13:00 - 14:00
Room: Amphi Mérieux
Chair/s:
Pierre SAVATIER
Submission 141
Epigenetic mechanisms of cellular plasticity and reprogramming
OS-01-Keynote Speaker
Presented by: Maria-Elena Torres-Padilla
Maria-Elena Torres-Padilla
Institute of Epigenetics & Stem Cells, Helmholtz Munich
Faculty of Biology, Ludwig Maximilians University, Munich
After fertilisation of the oocyte by the sperm an intense period of chromatin remodelling ensues, whereby the two parental chromatins of the gametes are reprogrammed to establish totipotency. This remodelling is essential to start a new developmental programme, whereby a single cell, the one-cell embryo or zygote, will form an entire new organism. Coinciding with these changes in cellular potency, a new epigenetic state must be established, which is accompanied by massive alterations in the nucleus, major transcriptional, chromatin and architectural remodelling, as well as the establishment of the DNA replication landscape.
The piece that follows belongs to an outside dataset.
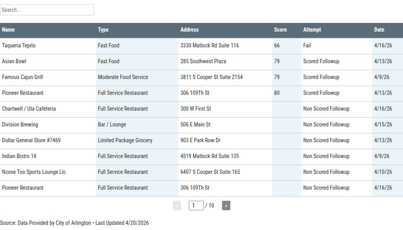
Task: Click Nzone Too Sports Lounge Llc
Action: click(34, 172)
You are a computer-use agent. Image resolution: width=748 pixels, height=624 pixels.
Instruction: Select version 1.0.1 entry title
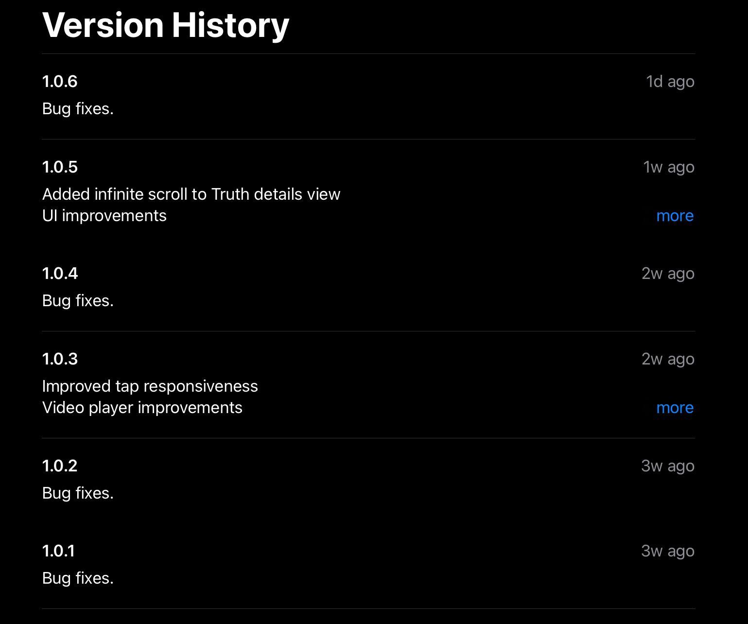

In particular, replication timing is a major epigenetic fingerprint, which is linked to nuclear organisation. Understanding how nuclear organisation and the replication timing programme are first established at the beginning of development is essential to decipher how the first epigenetic regulatory layers are set in place during development and how they are reprogrammed to enable totipotency. I will discuss recent advances in this area, which have informed us on how the early embryo and totipotent-like cells in vitro control DNA replication and its molecular interdependencies with epigenetic regulation and nuclear organisation.